Best Car Insurance for Teens
Teenage drivers provide a significant risk of accidents to insurers, therefore their car insurance prices can be relatively high. Our research revealed that when parents add a teen to their coverage, their auto insurance costs frequently quadruple.
According to our analysis conducted in February 2024, Erie, USAA, American Family, and Nationwide are some of the top auto insurance providers for young drivers and teenagers.
Cheap Car Insurance Providers for Teen Drivers
Cheap Car Insurance After Adding a Teen Driver
Among the firms in our survey, USAA is the most affordable for comprehensive auto insurance after adding a teen driver. When a parent’s policy is added to by a young driver between the ages of 16 and 19, the average annual cost with USAA is $3,360.
Since USAA is exclusively accessible to active duty personnel, veterans, and their families, those seeking more economical options for their adolescent driver policy addition may consider Erie and Geico.
Company | Average Annual Cost |
USAA* | $3,360 |
Erie | $3,822 |
Geico | $4,014 |
Travelers | $4,259 |
Nationwide | $4,335 |
Related: Lively: The Best Insurance Company in the USA 2024
The Lowest Rates on Teen Drivers’ Own Policy Auto Insurance
For teenagers 16 to 19 who are purchasing their coverage and have a military connection, USAA offers the lowest rates for auto insurance. The most affordable providers for other teenage drivers purchasing their policy are Auto-Owners and Geico.
Company | Average Annual Cost |
USAA* | $4,350 |
Auto-Owners | $4,621 |
Geico | $4,761 |
Erie | $5,277 |
American Family | $5,346 |
How to Get the Best Car Insurance for Teens and Teenagers?
There’s no way to avoid a big rate hike when you add a teen driver to your car insurance, but there are ways to keep the cost as low as possible.
Make sure your kid is covered by your insurance.
People whose parents want cheap car insurance for their teens should know that adding the teen to a parent’s policy is usually cheaper than getting the teen their policy. If you’re not sure, have your insurance agent get quotes for both options. You can also compare quotes online to see how much two different policies will cost. It’s free to get quotes, so there’s no reason not to find the best route.
Make sure you can save money.
Some typical discounts that teens can use are “good student” discounts (usually for getting at least a B average) and “student away at school” discounts for college students.
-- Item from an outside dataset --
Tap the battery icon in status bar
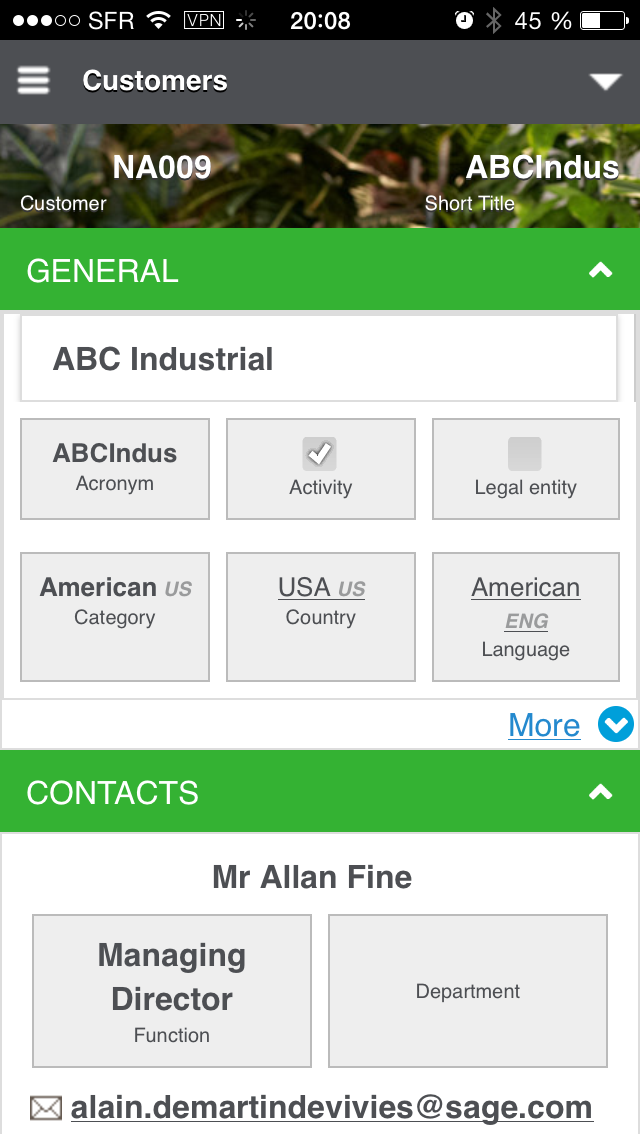The height and width of the screenshot is (1136, 640). coord(603,20)
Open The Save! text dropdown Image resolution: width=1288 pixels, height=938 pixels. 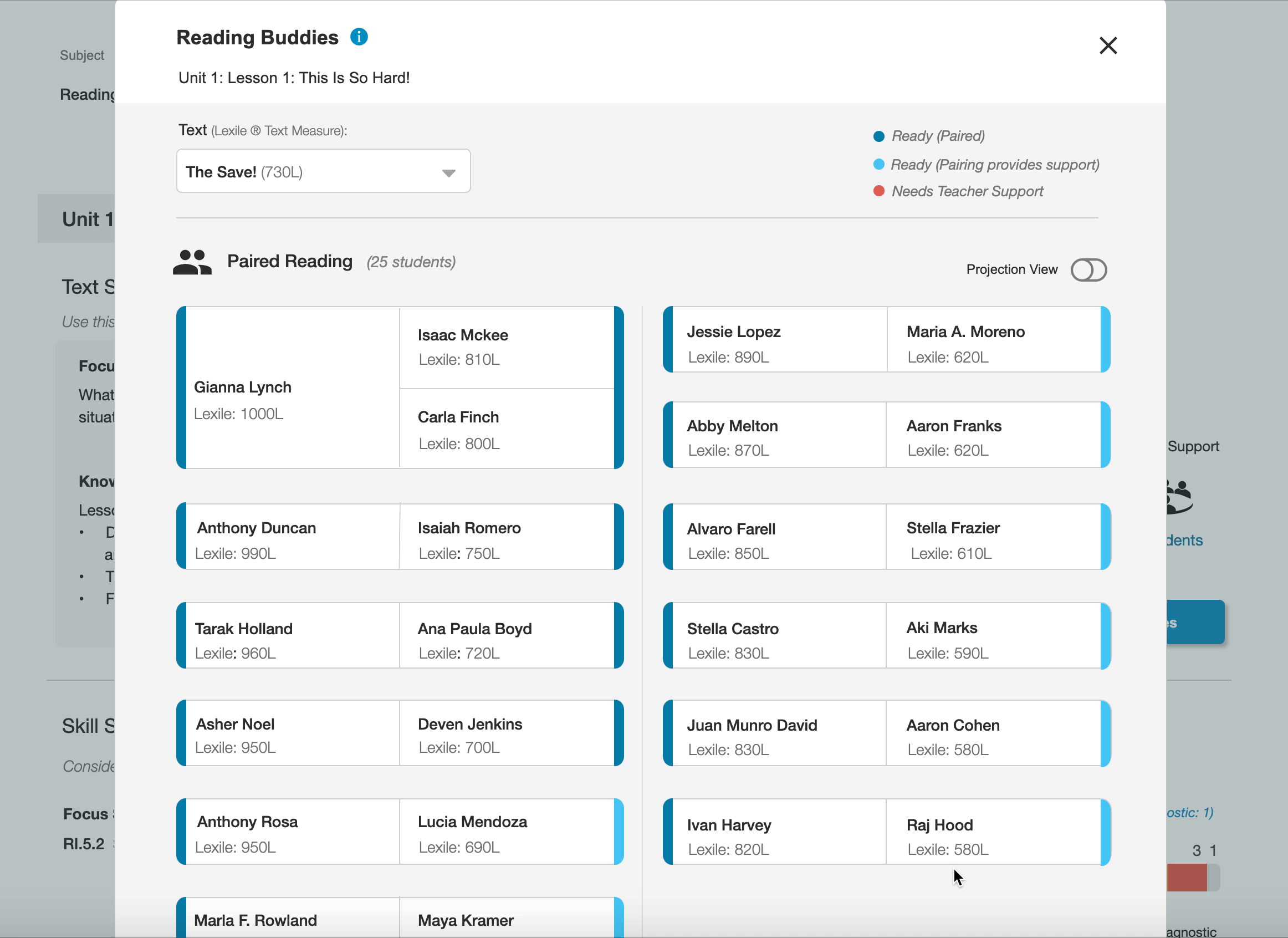[x=323, y=171]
You might be able to get a discount on their rates if they live more than 100 miles away from school and don’t have a car.
Also, programs for teen drivers can offer both savings and helpful lessons on how to drive. Keeping accidents off a teen’s record will protect your rates in the future.
Shop around
It’s a good idea to get car insurance quotes again if you haven’t done so in a while now that you have a teen driver. For instance, Erie and USAA charge a little more than $4,000 a year for a family of four with a 16-year-old child. On the other hand, Farmers charges over $7,000 a year and Allstate over $8,000 a year.
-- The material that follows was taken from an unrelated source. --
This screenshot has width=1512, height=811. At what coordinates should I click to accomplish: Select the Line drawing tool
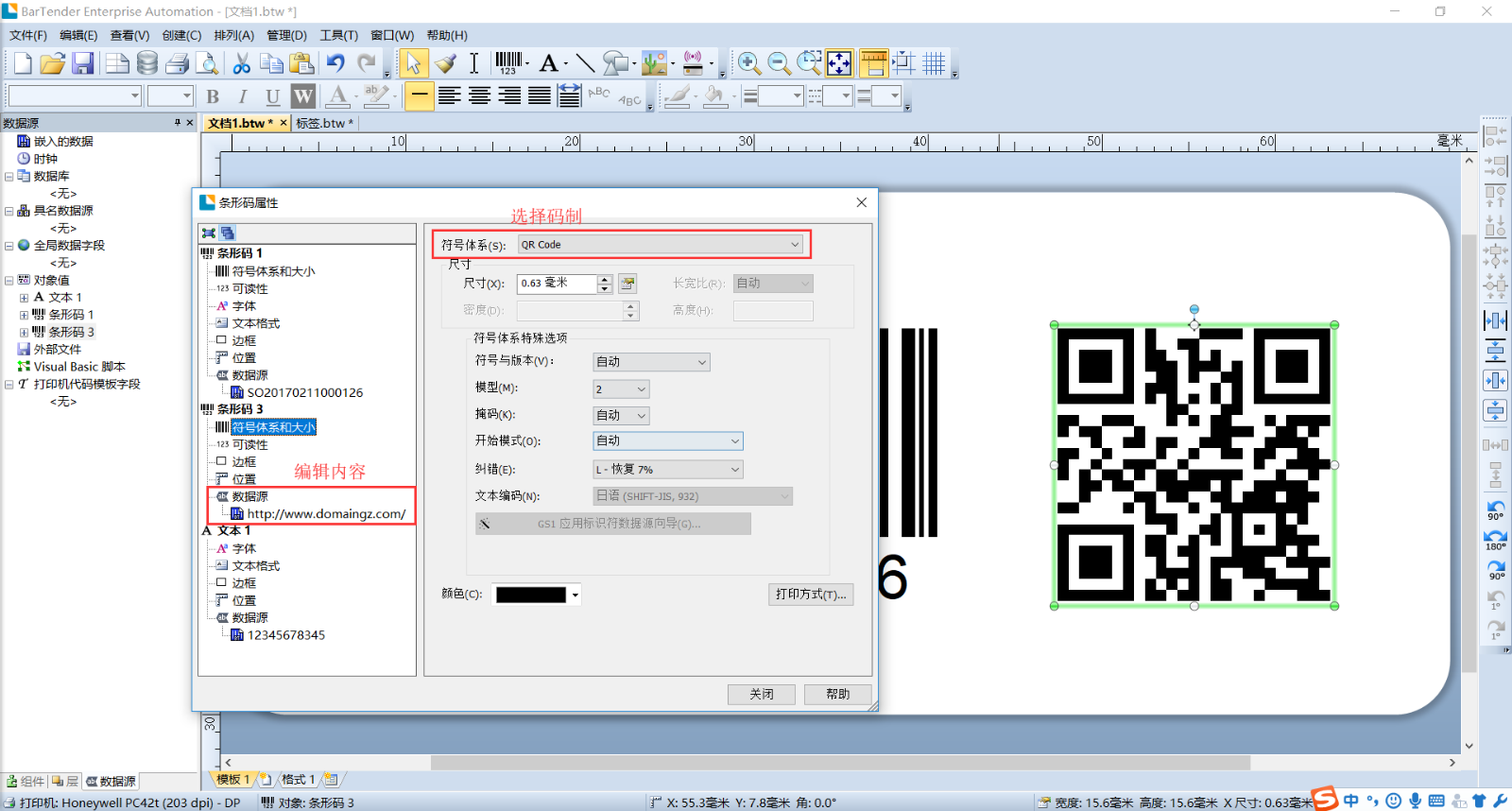(585, 63)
Think about companies that will accept accidents.
Car insurance rates increase by an average of 40% if you cause an accident that hurts someone and by 38% if you cause an accident that damages property.
Some companies offer accident forgiveness insurance. With this feature, the insurance company won’t raise rates because of a single accident. The accident will still appear on your record, and it might change your rates if you switch insurance companies later.
A lot of people can get accident forgiveness through their car insurance, but not all of them can. People who are on the coverage must have had no accidents in a certain number of years.
Accident forgiveness programmes may raise car insurance costs. Based on our research, the price ranges from $15 to $60 a year.
Think about companies that offer security for buying a new car.
If your car is totaled, your new car replacement policy will pay for a brand-new car of the same make and model, less your deductible. If you have this coverage, you won’t have to pay the gap between what a brand-new car would be worth and how much your damaged car is worth now.
Families with teens who drive may benefit from new car substitute coverage. Teenagers are more likely to crash their cars.
Not everyone is qualified for coverage to buy a new car. Most of the time, you’ll need accident and comprehensive coverage. This protects your car in case of damage. Most insurance companies also want your car to be less than a certain model year old and have less than a certain number of miles on it, like 24,000. Coverage for a new car won’t be available for older cars or cars with a lot of miles on them.